Professor Frank Bennett of Nagoya University Graduate School of Law has posted Multilingual Zotero: jurisdictions, and much else, at CitationStylist.
Here are excerpts of the law-related news in the post:
Jurisdiction input helper. Legal styles in [Multilingual Zotero (MLZ)] rely on URN:LEX codes for jurisdictions and international organizations. This works fine once the data has been entered correctly, but there is many a slip ‘twixt cup and lip, and looking up these codes in a table is an awkwardness that we are here to avoid. A right-click over the Extra field will now open a context menu of the nations of the world, and selected international institutions, with sub-menus for federal jurisdictions. The jurisdiction lists are a first draft: the data is housed on GitHub, and I am very much open to revision proposals. This was prompted in large part by recent exchanges with user Isis on the Zotero forums, where the importance of better UI support for manual data entry became clear.

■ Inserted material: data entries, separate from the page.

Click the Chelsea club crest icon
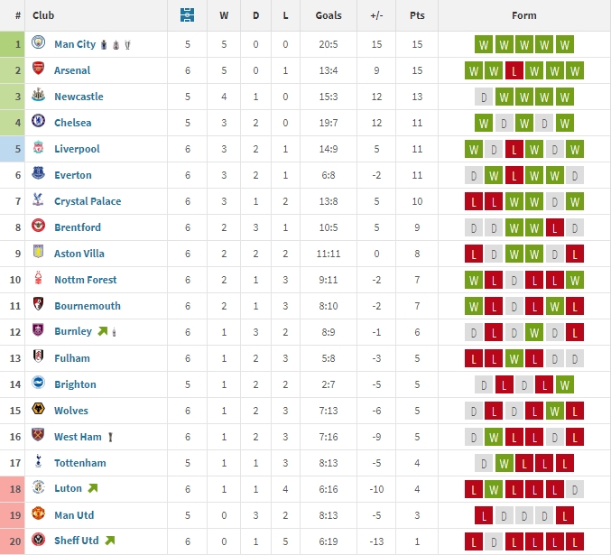Screen dimensions: 611x555 point(38,120)
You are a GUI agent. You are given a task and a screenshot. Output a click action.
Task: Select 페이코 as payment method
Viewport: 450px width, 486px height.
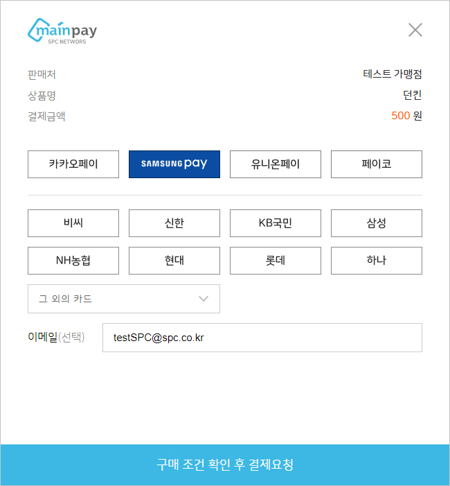pyautogui.click(x=377, y=164)
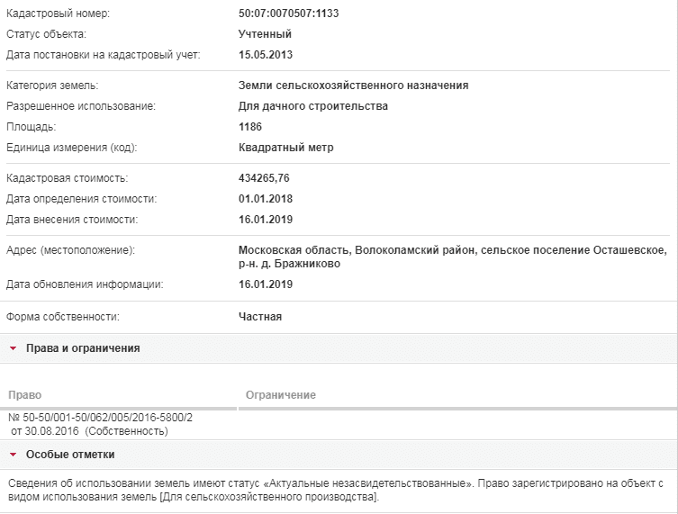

Abbreviation lists. The minimal abbreviation lists used for testing are now beginning to fill out. Many thanks to Julia Caldwell for getting the ball rolling on this front through her excellent work on the New Zealand Law style and its companion abbreviation list.
Parallel articles. As parallel support now appears to be working reliably for statutes and case reports, I have extended the behaviour to cover serialised journal articles. This does not work for all styles, but those for which it fails cannot be smoothly formatted as collapsed parallels in any case [...]
URN:LEX is an international standard for legal identifiers, in the form of Uniform Resource Names (URNs).
Multilingual Zotero is an unofficial “fork” of the Zotero open source citation management software.